Data for the task:

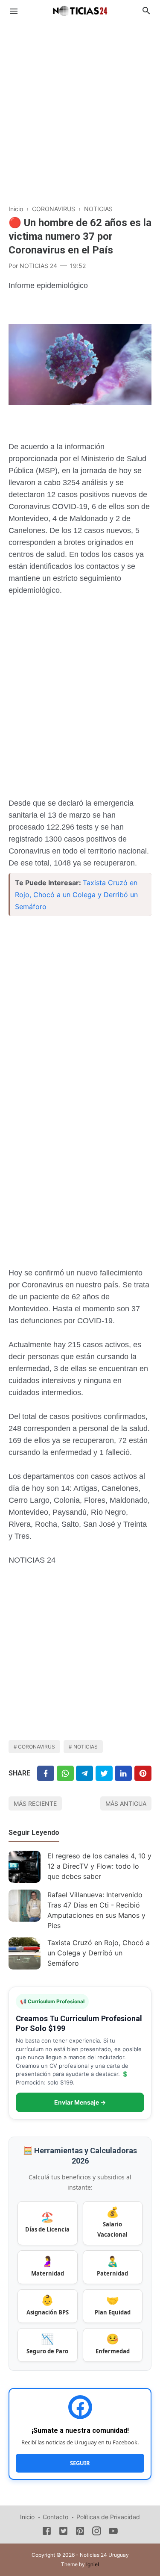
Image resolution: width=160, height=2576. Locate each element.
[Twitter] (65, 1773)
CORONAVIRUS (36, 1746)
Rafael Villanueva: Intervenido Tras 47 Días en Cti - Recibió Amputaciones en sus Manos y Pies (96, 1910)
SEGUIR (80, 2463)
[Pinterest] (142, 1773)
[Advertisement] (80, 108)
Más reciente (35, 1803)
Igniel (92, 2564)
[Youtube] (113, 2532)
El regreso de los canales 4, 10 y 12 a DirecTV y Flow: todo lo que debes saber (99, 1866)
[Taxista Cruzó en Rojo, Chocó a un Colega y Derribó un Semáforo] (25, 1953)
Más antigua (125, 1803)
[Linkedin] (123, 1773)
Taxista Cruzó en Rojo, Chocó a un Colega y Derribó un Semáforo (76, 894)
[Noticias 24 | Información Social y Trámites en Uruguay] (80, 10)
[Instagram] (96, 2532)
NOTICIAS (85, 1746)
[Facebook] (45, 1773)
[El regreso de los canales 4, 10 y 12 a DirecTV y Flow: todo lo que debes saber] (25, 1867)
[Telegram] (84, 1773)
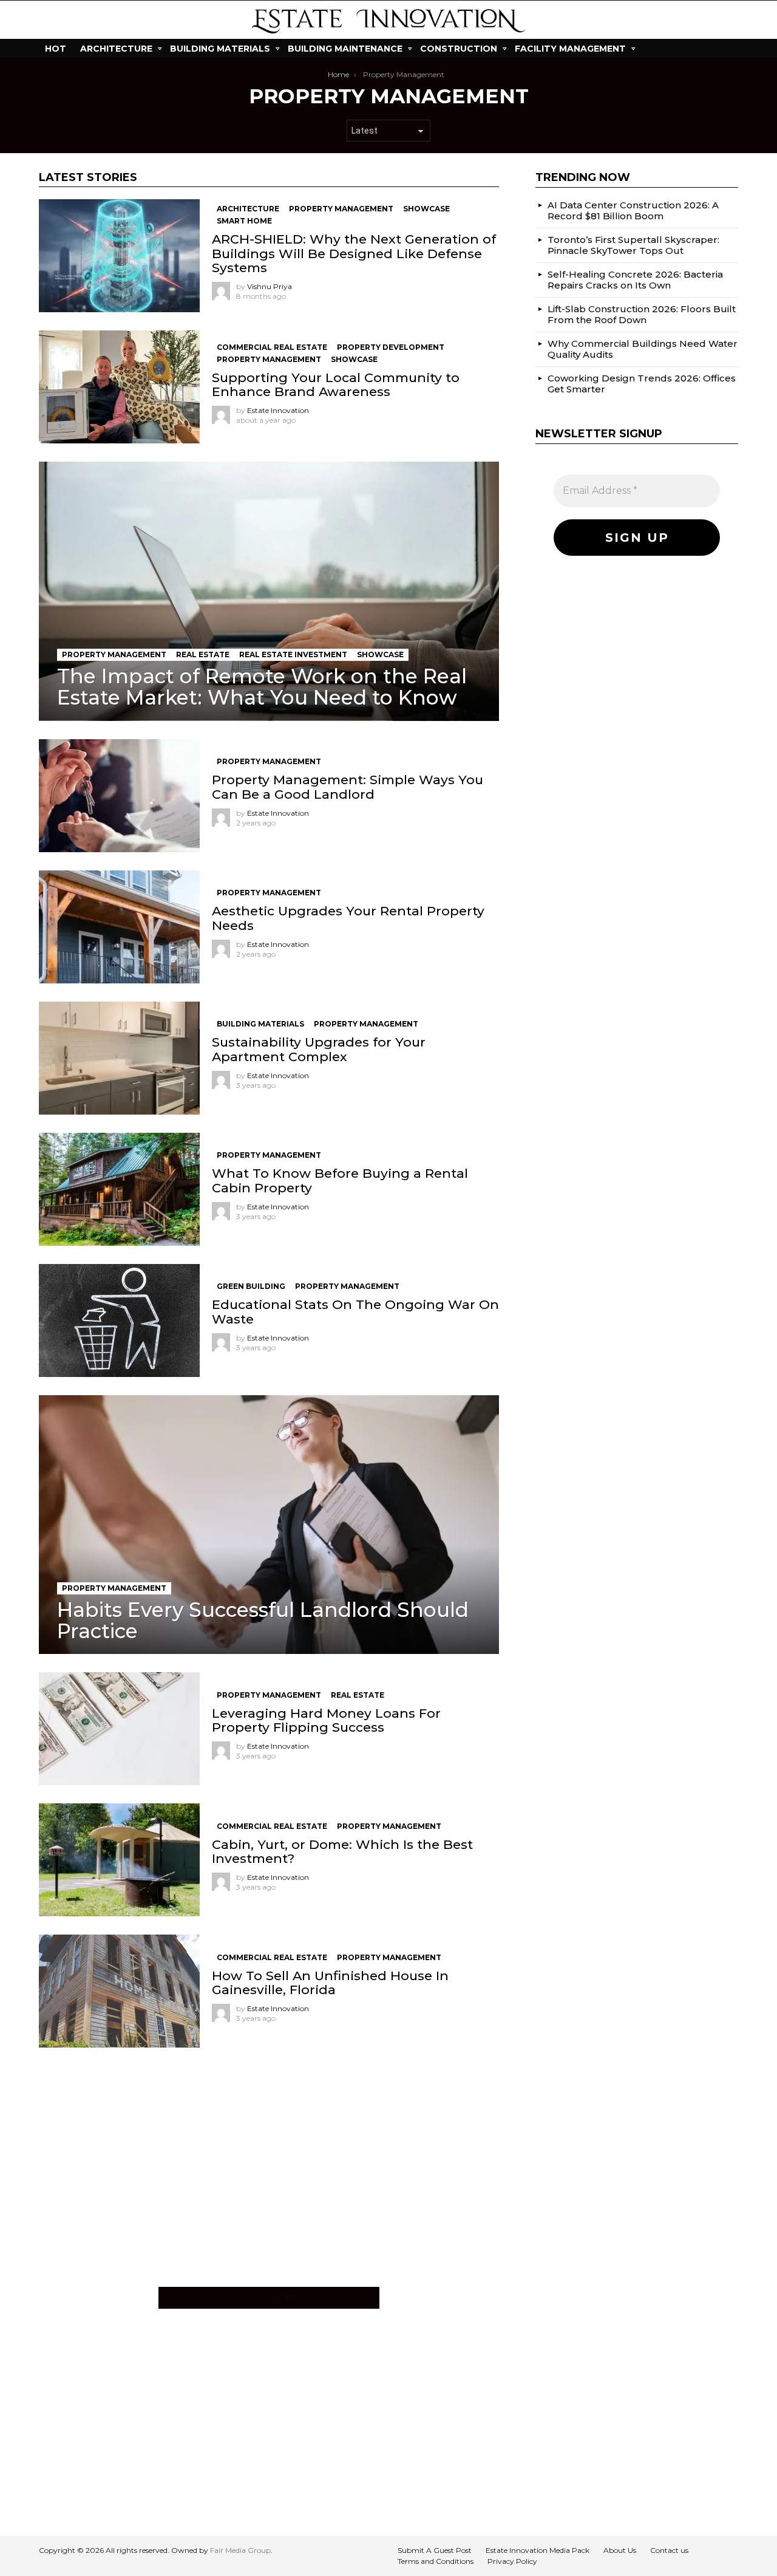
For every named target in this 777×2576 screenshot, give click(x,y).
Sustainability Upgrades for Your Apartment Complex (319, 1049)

--

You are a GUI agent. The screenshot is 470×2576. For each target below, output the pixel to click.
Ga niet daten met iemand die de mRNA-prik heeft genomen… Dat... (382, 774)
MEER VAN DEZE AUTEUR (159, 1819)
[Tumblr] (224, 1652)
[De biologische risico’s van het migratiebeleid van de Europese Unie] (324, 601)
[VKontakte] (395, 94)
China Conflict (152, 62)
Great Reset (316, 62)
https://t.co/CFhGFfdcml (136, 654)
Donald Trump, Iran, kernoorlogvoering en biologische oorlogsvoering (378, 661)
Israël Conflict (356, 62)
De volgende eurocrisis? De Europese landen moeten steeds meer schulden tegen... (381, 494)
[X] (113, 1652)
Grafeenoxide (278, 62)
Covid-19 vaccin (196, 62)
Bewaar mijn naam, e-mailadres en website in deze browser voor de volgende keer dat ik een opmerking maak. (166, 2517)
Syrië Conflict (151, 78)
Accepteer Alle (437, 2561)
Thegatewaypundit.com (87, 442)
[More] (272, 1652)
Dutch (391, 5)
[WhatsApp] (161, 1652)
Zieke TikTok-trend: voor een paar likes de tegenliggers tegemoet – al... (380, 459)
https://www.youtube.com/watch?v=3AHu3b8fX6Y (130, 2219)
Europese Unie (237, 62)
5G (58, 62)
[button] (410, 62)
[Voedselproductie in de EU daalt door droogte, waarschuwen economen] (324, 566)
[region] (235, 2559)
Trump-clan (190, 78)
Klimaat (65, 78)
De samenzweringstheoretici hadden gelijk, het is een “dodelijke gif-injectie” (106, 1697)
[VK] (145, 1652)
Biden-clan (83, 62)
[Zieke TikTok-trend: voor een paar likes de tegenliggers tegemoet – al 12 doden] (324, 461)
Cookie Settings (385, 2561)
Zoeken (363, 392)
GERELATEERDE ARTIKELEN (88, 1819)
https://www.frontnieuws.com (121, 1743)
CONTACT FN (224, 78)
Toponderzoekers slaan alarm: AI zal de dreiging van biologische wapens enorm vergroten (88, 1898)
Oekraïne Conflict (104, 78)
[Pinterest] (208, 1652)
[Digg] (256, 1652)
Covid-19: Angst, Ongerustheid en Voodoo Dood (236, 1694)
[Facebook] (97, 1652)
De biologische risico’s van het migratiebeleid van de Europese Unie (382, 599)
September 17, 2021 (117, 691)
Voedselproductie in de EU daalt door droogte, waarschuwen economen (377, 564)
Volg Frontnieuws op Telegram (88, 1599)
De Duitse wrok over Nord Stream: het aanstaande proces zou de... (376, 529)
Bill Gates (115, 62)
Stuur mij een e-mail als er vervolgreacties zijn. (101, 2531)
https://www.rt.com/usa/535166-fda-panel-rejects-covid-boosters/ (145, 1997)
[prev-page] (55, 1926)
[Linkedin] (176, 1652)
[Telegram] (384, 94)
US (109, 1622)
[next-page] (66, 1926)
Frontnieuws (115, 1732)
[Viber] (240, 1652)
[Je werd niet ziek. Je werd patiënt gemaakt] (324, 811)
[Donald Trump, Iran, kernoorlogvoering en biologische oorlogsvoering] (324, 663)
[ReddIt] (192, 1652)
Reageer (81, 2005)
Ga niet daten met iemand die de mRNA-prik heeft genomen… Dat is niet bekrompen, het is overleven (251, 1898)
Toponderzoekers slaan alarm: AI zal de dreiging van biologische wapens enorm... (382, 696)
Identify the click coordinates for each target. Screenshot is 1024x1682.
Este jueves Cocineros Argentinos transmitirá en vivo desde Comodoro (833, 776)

...

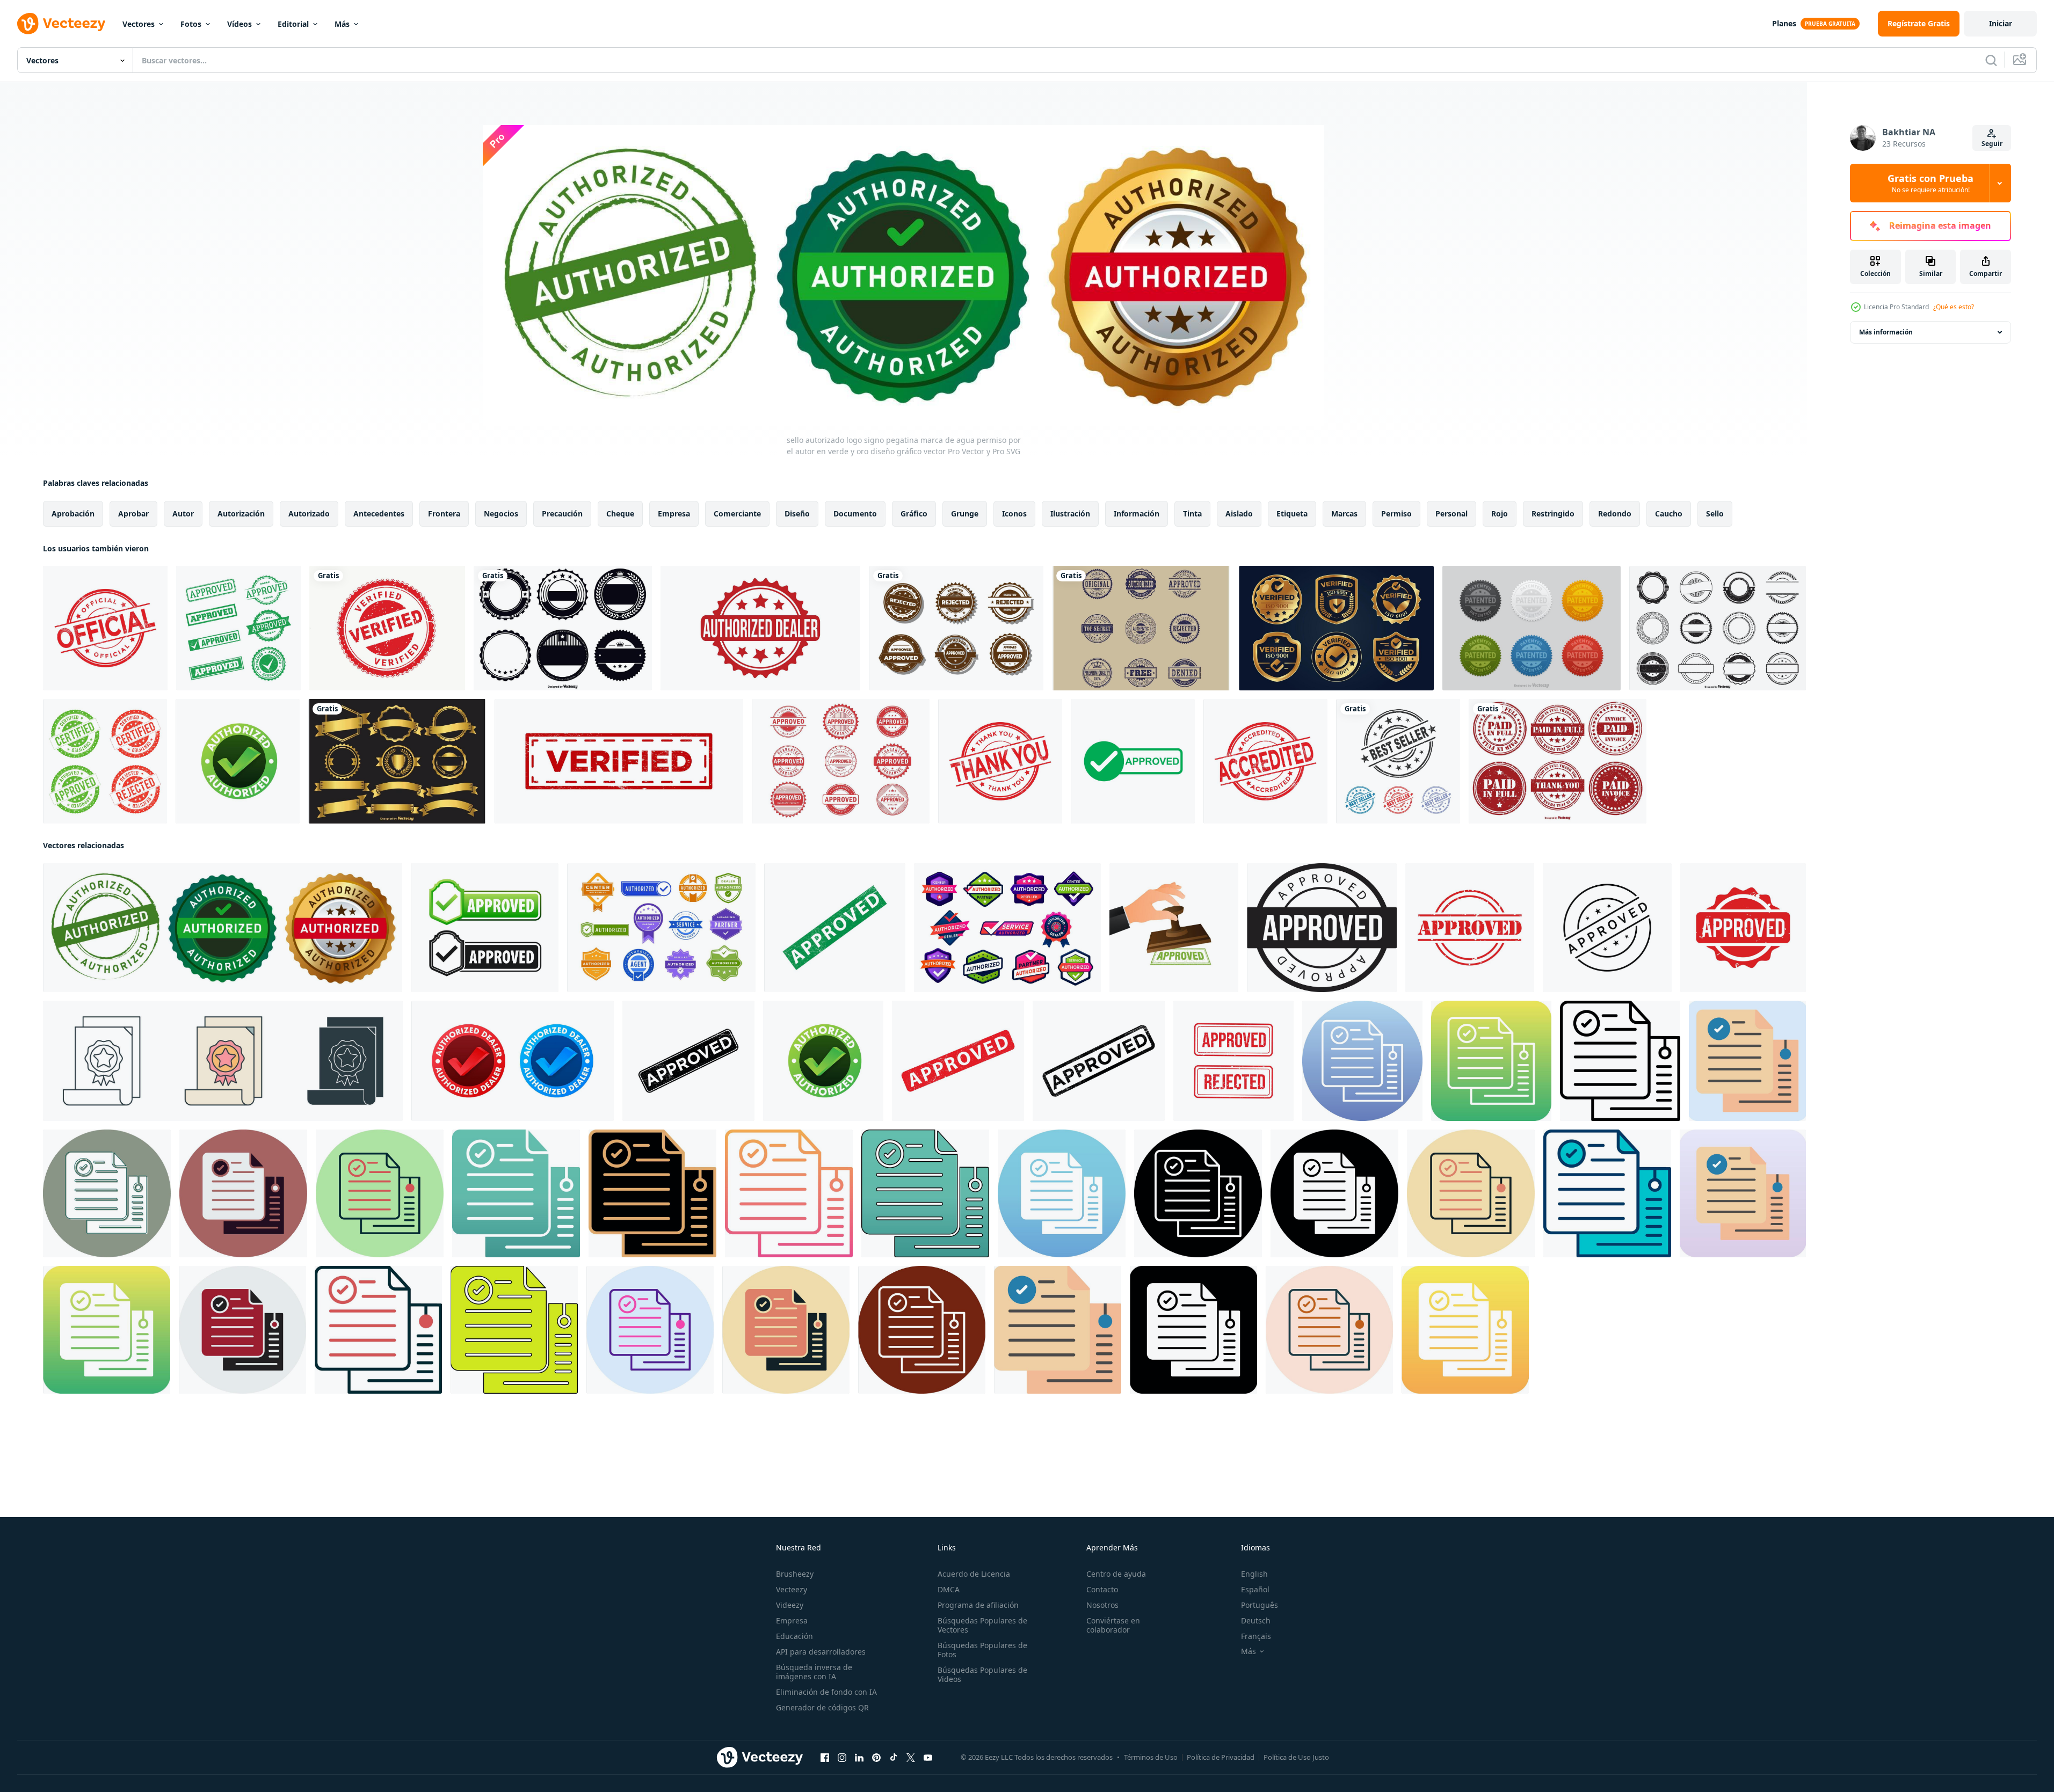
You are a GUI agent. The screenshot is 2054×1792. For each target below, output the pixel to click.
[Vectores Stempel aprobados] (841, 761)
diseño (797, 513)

Exercise brief: Using the entries shown above, reproduce verbatim the lines from the line bearing "[button] (410, 62)" to the line bearing "Este jueves Cocineros", inclusive.

Response area:
[button] (410, 62)
[Voedselproductie in de EU daalt door droogte, waarschuwen economen] (324, 566)
[region] (235, 2559)
Trump-clan (190, 78)
Klimaat (65, 78)
De samenzweringstheoretici hadden gelijk, het is een “dodelijke gif-injectie” (106, 1697)
[VK] (145, 1652)
Biden-clan (83, 62)
[Zieke TikTok-trend: voor een paar likes de tegenliggers tegemoet – al 12 doden] (324, 461)
Cookie Settings (385, 2561)
Zoeken (363, 392)
GERELATEERDE ARTIKELEN (88, 1819)
https://www.frontnieuws.com (121, 1743)
CONTACT FN (224, 78)
Toponderzoekers slaan alarm: AI zal de dreiging van biologische wapens enorm vergroten (88, 1898)
Oekraïne Conflict (104, 78)
[Pinterest] (208, 1652)
[Digg] (256, 1652)
Covid-19: Angst, Ongerustheid en Voodoo Dood (236, 1694)
[Facebook] (97, 1652)
De biologische risico’s van het migratiebeleid van de Europese Unie (382, 599)
September 17, 2021 (117, 691)
Voedselproductie in de EU daalt door droogte, waarschuwen economen (377, 564)
Volg Frontnieuws op Telegram (88, 1599)
De Duitse wrok over Nord Stream: het aanstaande proces zou de... (376, 529)
Bill Gates (115, 62)
Stuur mij een e-mail als er vervolgreacties zijn. (101, 2531)
https://www.rt.com/usa/535166-fda-panel-rejects-covid-boosters/ (145, 1997)
[prev-page] (55, 1926)
[Linkedin] (176, 1652)
[Telegram] (384, 94)
US (109, 1622)
[next-page] (66, 1926)
Frontnieuws (115, 1732)
[Viber] (240, 1652)
[Je werd niet ziek. Je werd patiënt gemaakt] (324, 811)
[Donald Trump, Iran, kernoorlogvoering en biologische oorlogsvoering] (324, 663)
[ReddIt] (192, 1652)
Reageer (81, 2005)
Ga niet daten met iemand die de mRNA-prik heeft genomen… Dat is niet bekrompen, het is overleven (251, 1898)
Toponderzoekers slaan alarm: AI zal de dreiging van biologische wapens enorm... (382, 696)
Identify the click coordinates for each target. Screenshot is 1024x1682.
Este jueves Cocineros Argentinos transmitirá en vivo desde Comodoro (833, 776)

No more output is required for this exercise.